March marks the first year anniversary since the texting while driving ban went into effect, according to AAA Mid-Atlantic. “You can’t drive a mile down the street without seeing probably at least 35% or more that are having some sort of conversation on a phone or texting,” said Sgt. Jeff Dunbar with York Area Regional Police.
In York County police issued 65 citations, 31 in Dauphin County, and 29 in Lancaster County since the law went into effect. This ranks York County as 6th, Dauphin County as 9th, and Lancaster County as 11th. Statewide 1,302 citations were issued with the highest number (243) in Philadelphia. “Wow! Six?! is pretty bad though especially for how small we are,” said Tiffany Jones of York. “My boyfriend does it. He’s always texting and driving, he’s pulling up videos and driving, all that kind of stuff. That’s why I normally do the driving. I have the keys.”
“My husband does that. It scares me! We have kids and I’m afraid, the road has curves, there are elderly people who drive on the road and you have to be so careful. It rains, the weather changes and you’re on your phone, it’s scary,” said Christa Young of York. “I park my car and I get on Facebook if I want to say something. I park it! You have to just be careful.”

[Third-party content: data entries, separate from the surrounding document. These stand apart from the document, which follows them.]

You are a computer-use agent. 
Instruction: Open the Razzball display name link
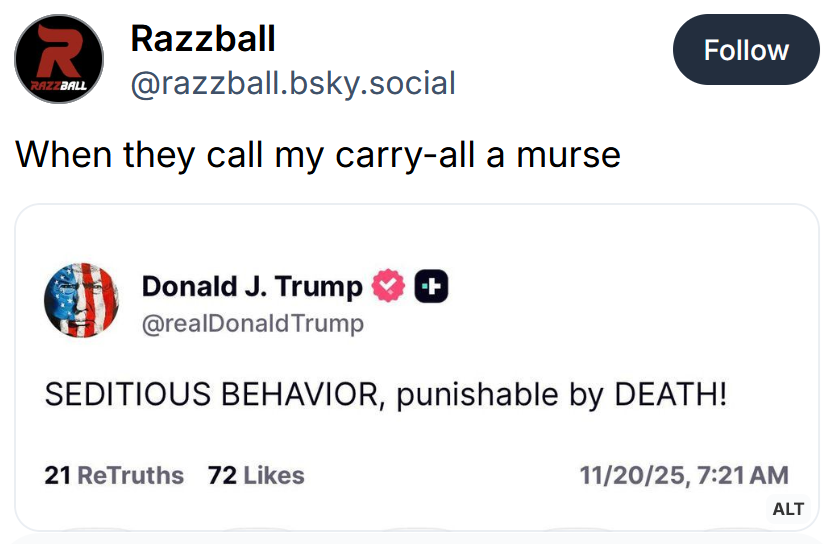click(203, 39)
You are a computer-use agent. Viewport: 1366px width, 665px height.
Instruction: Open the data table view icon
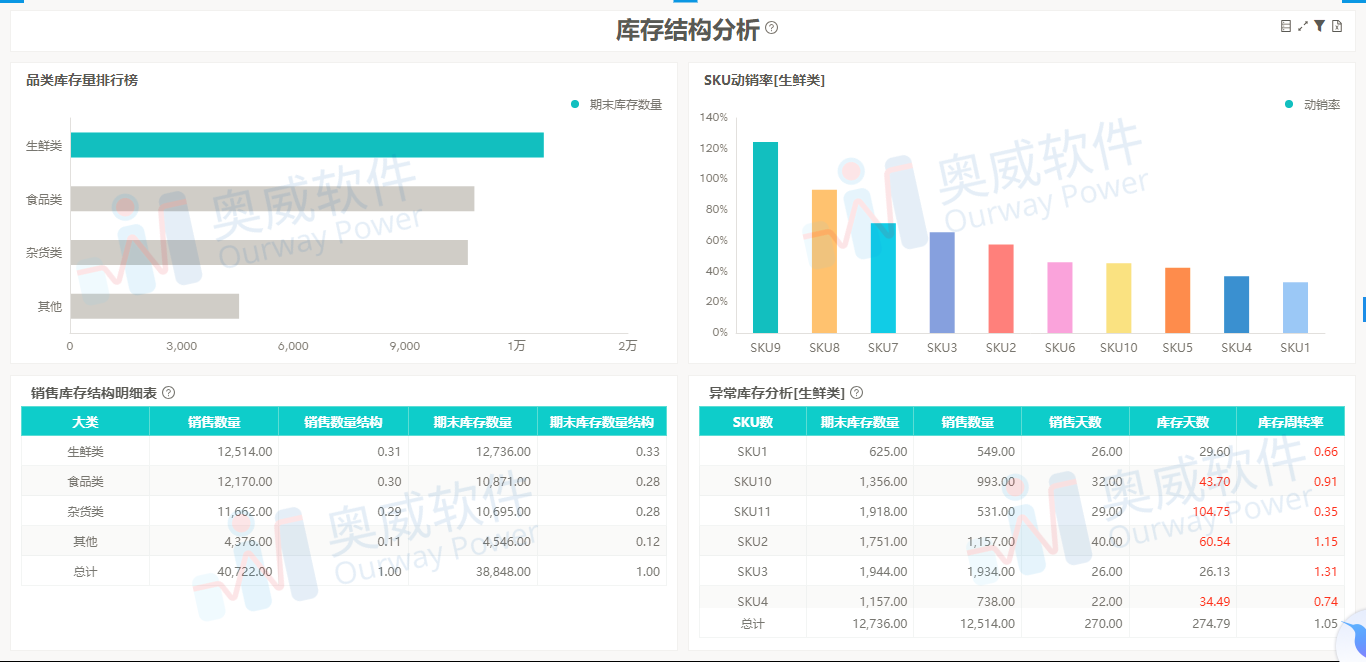pos(1286,25)
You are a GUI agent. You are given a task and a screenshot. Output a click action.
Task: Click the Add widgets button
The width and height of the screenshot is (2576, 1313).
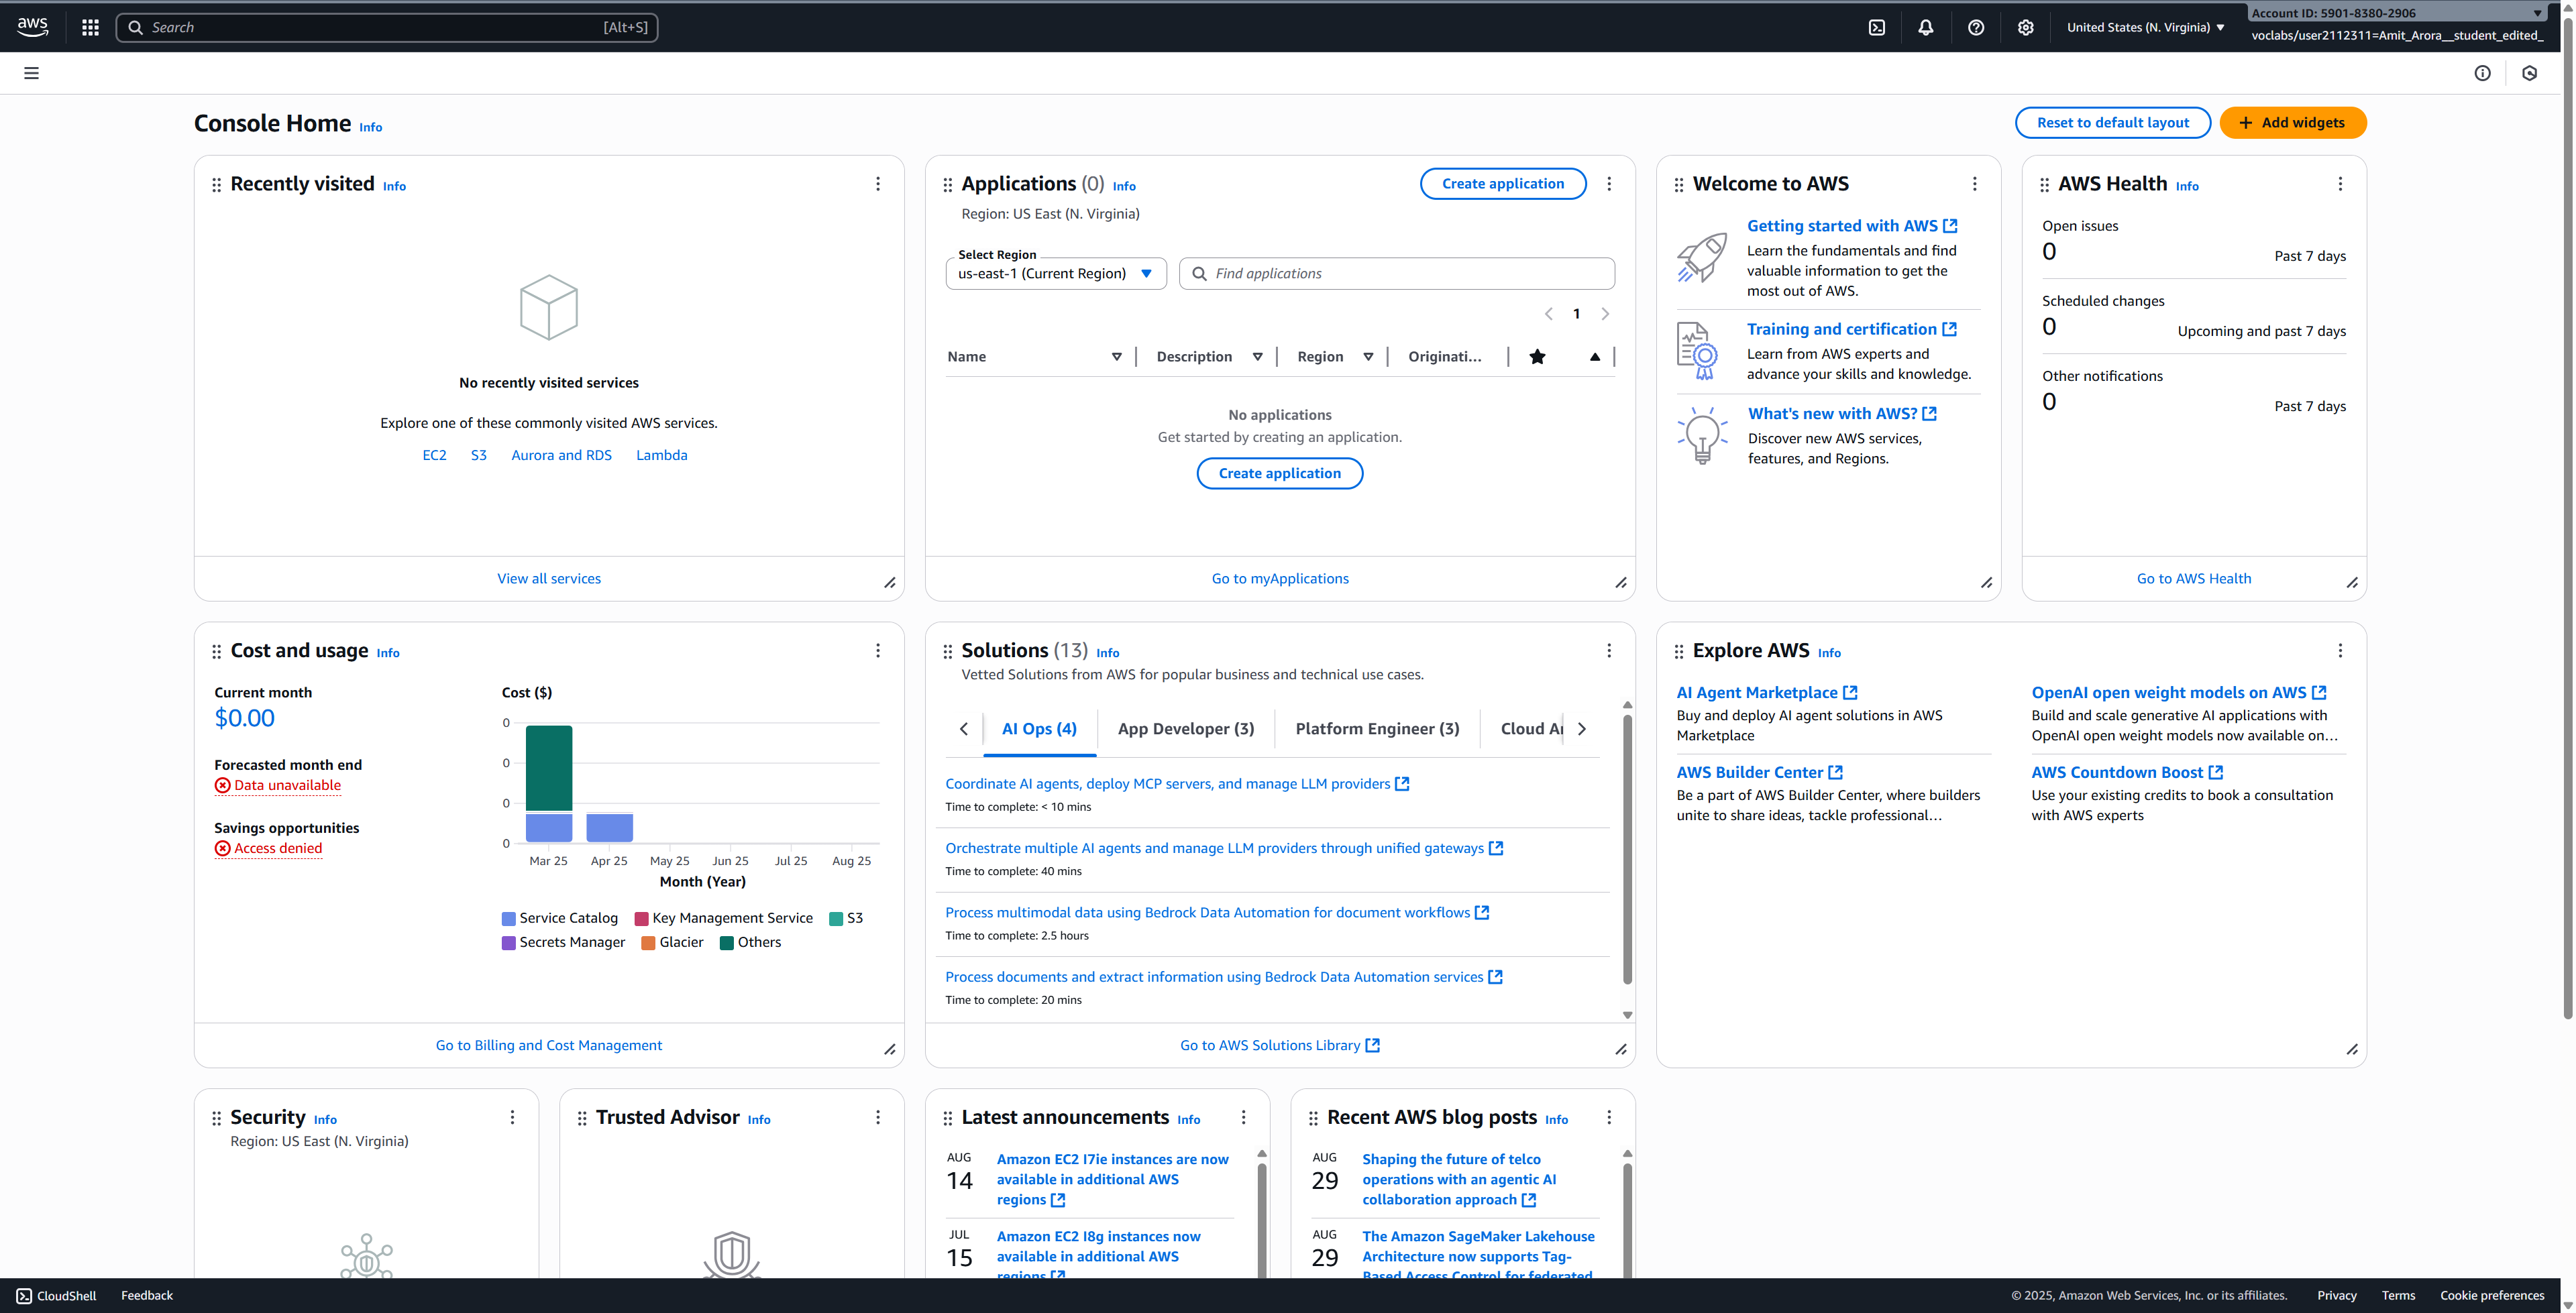tap(2292, 123)
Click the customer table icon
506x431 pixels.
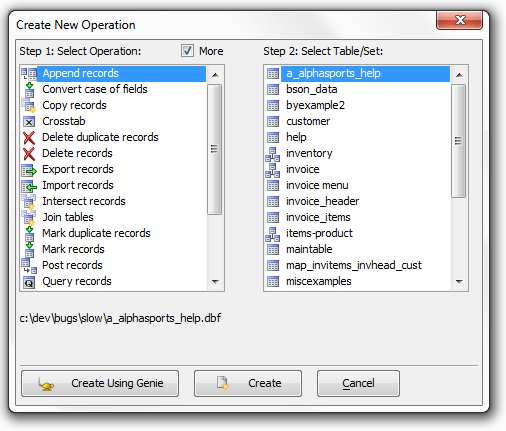coord(273,122)
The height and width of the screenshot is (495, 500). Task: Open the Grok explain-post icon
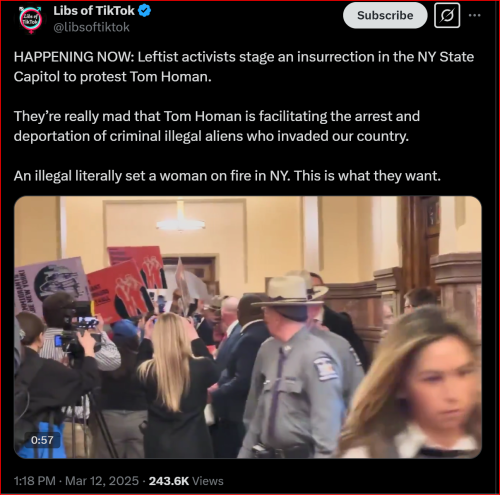coord(447,15)
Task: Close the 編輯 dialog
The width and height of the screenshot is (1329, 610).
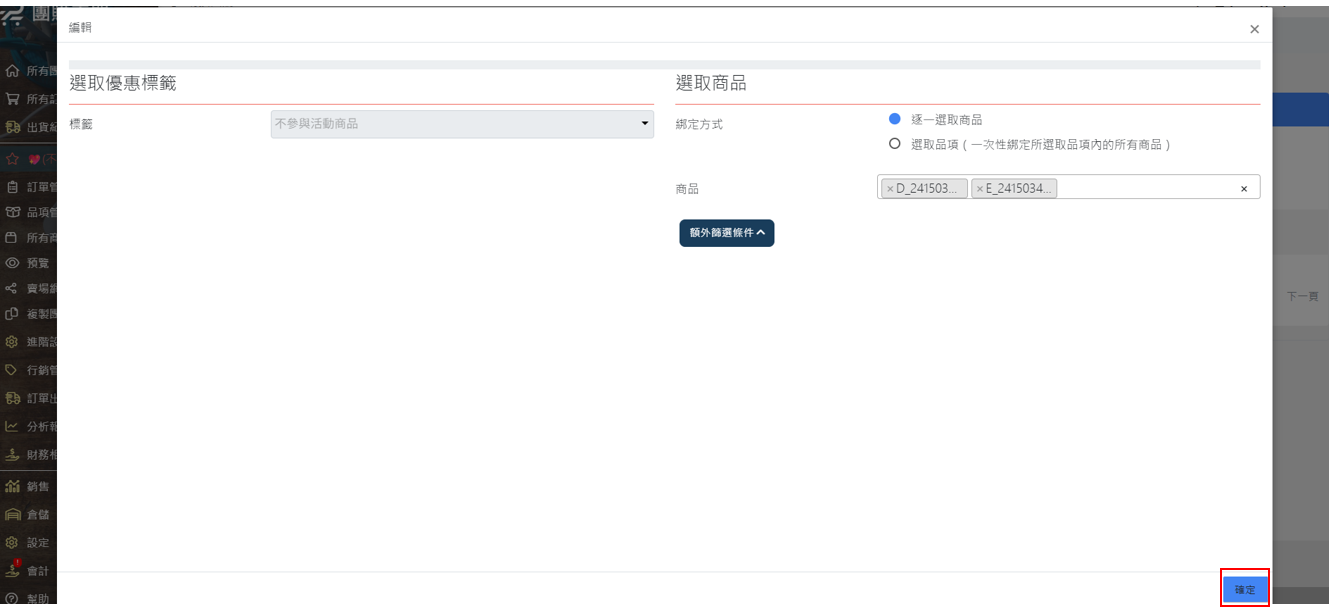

A spokesperson for AAA says the number in reality is a lot higher but it’s hard to determine how many people actually text while driving. It’s also hard to enforce. “It’s really difficult to enforce, number one, and then number two, see through the prosecution phase,” said Dunbar. “I think it’s a good law but it’s one it’s kind of hard to enforce.”If you’re looking on your phone and not paying attention to the road what if God forbid something happens, you have to be careful.”
The law went into effect on March 8, 2012 after being signed into law in November 2011 by Governor Tom Corbett. The penalty for texting while driving is a $50 citation.